After 1652 the pressure increased, when an edict was issued by Philip William ordering compulsory conversion or exile, so that the Mennonites began to emigrate from Jülich and Berg to Krefeld, where the Mennonites had been preaching in public since 1634 and considered themselves an independent congregation. From Gladbach 70 families moved to Krefeld after emigrations to Nijmegen had already taken place. In 1653 the Elector of Cologne expelled the Mennonites, 70 families finding reception in and around Krefeld (Nieper, 18 and 30).

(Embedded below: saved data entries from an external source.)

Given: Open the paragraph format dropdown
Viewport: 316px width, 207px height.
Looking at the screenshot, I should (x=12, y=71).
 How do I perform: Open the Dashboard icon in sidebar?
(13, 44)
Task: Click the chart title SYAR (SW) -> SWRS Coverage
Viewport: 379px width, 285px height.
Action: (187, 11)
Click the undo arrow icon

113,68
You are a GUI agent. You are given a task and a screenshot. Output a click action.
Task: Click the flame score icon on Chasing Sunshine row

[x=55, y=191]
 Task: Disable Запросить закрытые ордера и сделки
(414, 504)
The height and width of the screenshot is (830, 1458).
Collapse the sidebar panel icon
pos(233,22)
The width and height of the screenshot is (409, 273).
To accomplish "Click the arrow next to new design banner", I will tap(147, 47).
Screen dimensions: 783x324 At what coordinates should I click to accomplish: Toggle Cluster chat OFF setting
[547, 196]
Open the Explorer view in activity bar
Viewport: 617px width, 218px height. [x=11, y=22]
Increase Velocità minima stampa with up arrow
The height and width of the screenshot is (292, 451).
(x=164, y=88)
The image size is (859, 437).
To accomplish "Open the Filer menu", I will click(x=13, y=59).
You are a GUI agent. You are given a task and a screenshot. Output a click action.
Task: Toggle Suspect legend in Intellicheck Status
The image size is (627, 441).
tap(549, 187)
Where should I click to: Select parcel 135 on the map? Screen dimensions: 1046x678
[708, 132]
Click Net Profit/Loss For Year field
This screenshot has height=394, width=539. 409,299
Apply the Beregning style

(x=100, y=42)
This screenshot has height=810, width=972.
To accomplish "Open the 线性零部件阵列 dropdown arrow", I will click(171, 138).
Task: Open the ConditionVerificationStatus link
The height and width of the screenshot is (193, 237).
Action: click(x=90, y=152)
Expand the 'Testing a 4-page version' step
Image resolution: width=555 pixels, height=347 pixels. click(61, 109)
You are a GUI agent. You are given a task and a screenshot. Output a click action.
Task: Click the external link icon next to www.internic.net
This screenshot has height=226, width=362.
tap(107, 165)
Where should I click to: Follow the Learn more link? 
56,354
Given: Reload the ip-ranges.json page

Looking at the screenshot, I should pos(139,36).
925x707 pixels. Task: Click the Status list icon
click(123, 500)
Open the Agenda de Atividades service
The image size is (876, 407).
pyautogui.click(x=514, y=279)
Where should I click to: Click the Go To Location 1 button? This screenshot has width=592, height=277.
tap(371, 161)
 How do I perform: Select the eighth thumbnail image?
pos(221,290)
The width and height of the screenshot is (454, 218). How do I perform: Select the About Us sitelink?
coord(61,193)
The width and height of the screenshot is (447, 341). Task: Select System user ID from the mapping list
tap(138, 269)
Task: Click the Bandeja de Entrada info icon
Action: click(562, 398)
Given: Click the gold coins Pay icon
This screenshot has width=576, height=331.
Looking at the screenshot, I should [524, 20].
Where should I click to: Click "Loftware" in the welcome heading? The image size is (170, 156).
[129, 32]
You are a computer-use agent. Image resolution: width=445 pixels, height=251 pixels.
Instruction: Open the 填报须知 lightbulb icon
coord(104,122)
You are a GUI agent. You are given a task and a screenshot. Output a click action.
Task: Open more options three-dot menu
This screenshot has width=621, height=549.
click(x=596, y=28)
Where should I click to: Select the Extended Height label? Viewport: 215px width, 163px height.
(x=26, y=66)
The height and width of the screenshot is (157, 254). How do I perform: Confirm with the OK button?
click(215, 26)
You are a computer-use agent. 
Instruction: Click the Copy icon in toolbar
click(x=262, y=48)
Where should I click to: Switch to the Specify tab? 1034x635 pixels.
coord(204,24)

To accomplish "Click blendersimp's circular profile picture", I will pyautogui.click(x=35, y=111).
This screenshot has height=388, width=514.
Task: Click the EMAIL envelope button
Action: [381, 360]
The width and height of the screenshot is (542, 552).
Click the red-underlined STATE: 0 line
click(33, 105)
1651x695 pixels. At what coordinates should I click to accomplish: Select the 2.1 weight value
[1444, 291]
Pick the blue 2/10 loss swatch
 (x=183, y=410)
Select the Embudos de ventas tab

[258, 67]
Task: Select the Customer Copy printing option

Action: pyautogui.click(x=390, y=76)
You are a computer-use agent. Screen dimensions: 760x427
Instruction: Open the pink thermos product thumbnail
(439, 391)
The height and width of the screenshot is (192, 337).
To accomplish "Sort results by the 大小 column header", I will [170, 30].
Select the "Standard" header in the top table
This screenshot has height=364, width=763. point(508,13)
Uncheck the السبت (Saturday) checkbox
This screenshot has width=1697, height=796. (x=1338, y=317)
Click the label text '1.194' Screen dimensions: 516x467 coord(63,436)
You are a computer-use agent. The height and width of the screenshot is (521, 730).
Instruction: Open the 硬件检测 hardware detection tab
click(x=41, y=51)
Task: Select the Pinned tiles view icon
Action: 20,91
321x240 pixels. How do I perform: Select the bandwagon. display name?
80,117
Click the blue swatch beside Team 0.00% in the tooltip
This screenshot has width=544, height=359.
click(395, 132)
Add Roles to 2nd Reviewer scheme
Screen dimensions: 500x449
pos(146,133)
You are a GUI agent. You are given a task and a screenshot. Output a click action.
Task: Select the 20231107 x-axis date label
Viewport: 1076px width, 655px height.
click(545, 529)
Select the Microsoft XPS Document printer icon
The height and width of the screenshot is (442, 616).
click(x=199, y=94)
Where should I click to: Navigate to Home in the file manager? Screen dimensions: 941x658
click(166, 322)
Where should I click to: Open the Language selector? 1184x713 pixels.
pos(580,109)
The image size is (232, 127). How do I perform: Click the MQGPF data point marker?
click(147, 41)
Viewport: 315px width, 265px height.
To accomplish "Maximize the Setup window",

With the emigration of Mennonites from Krefeld to America in 1683 the old imperial law against the Anabaptists was silently abandoned. It had been passed in 1529 by the Diet of Speyer, and brought unspeakable woe to the Anabaptists. Since none of the treaties recognized the Mennonites as a body to be tolerated, the old imperial law was invoked again and again. As late as 1694 Elector John William of the Palatinate, the regent of Jülich and Berg, had 40 Mennonites at Rheydt arrested at night, and rejected a petition of the Dutch government on their behalf on the ground that he would have to bear the wrath of the entire empire if he should release the prisoners; but for a consideration of 8,000 Talers he would be willing to release them. William III of England and Emperor Leopold I also intervened on their behalf. Finally after three years they were released, their property restored, and they were permitted to live in peace and pursue their trades (Nieper, 24-36). Since that time no German government has based a decision on the imperial law against the Mennonites.
In economics the later Mennonites in the region of the Lower Rhine occupy a special place. To them Krefeld owed its rapid development and Germany owed a new means of income, namely, the velvet and silk industry, which has its center in Krefeld.
See Krefeld and Jülich.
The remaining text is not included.